What is needed:
Convert the stretch of data from the line containing "Click repost icon on third post" through the last line of the data into a JSON list of strings, one string per line, and omit any blank lines.

Records to use:
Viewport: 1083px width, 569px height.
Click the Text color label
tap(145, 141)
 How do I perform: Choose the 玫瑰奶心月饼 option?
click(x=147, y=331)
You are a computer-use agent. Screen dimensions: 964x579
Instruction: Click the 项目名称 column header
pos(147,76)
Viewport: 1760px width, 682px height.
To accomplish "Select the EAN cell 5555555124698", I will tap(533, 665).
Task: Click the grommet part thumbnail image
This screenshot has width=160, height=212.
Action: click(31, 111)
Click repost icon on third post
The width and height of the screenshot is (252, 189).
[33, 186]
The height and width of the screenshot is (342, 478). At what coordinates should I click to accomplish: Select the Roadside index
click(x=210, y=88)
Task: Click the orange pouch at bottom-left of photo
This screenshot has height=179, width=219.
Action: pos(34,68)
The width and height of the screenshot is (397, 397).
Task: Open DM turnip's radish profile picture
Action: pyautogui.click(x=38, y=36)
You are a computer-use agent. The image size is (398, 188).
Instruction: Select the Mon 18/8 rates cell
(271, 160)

Completed task:
[
  "Click repost icon on third post",
  "The width and height of the screenshot is (252, 189).",
  "[33, 186]",
  "The height and width of the screenshot is (342, 478). At what coordinates should I click to accomplish: Select the Roadside index",
  "click(x=210, y=88)",
  "Task: Click the orange pouch at bottom-left of photo",
  "This screenshot has height=179, width=219.",
  "Action: pos(34,68)",
  "The width and height of the screenshot is (397, 397).",
  "Task: Open DM turnip's radish profile picture",
  "Action: pyautogui.click(x=38, y=36)",
  "You are a computer-use agent. The image size is (398, 188).",
  "Instruction: Select the Mon 18/8 rates cell",
  "(271, 160)"
]